**** 抜粋文
8.センチメンタルラブ feat.LITTLE/from KICK THE CAN CREW
9.HITORI GOD
10.怪ウツ君 feat.DJ TATSUTA
11.エクスタシー温泉(&DJ TASAKA)
12.BLUN

★★★★★★★☆☆☆

アルファの1stフルアルバム。2002年11月13日発売。

メジャーフィールドに進出したことで独特の音楽性に聴きやすさがブレンドされ、現在のアルファのスタイルを確立した一枚。彼らの音楽的特徴の多くを担うのはやはりDJ SUZUKIが中心となって手掛けるそのトラックだ。電子音楽全般をセンス良く取り入れたその音には程好いポップさが加味され、その手のHIPHOPに免疫の無いリスナーはもちろん、HIPHOP自体に免疫の無い一般層すら飲み込んでしまった。
********
**** 提供データ
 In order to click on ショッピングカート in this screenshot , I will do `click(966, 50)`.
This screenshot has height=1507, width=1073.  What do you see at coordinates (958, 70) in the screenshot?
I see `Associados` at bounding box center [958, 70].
********
[練習問題]
a: アルバム紹介文によると、このアルバムはいつ発売されましたか。
b: アルバム紹介文に載っている曲名を、feat.などの客演表記を除いてすべて挙げなさい。
c: アルバム紹介文の最後の文に続けて、その先を書きなさい。
データの各行は、アルバム紹介文の内容とは関係がありません。

[各問の解答]
a: 2002年11月13日です。

b: センチメンタルラブ、HITORI GOD、怪ウツ君、エクスタシー温泉、BLUN

c:
トラックが差し込まれ引き抜かれ、とにかく変化球を全部投げ尽くすようなスタイルは、ワンループの美学に染まったヘッズほど新鮮に響くのではないだろうか。冒頭の「39DMP」や「ALIEN24」、そしてエクスタシー温泉にしろ、TSUBOIとWADAのリリックこそファニーで一般受けする向きを忘れていないが、サウンド面では既存のHIPHOPに挑戦しているようにしか聴こえない。

ひたすら音遊びを披露するノイジーなリピーティション型ラップの「エレキテル」も、DJ SUZUKIがメインに立って欲求のままに作った曲は楽しいという、後の作品にも通ずる法則の源流と言えるだろう。

ただ、曲によってはただ凡庸なポップに陥る一歩手前で何とか踏み留まっているような曲もある。特に宇多丸との「イーアル雀拳」、LITTLEとの「センチメンタルラブ」なんかはやりすぎだと思う。聴きやすいが曲の寿命が非常に短く、すぐに飽きる類のそれだ。その辺りの音楽的なバランスでは、やはり3rd『Alien』が至高だろう。しかしインディーズ時代の雑多な趣向を纏め直し、現在までの独自路線への足がかりとなった作品として、重要な意味を持つアルバムではある。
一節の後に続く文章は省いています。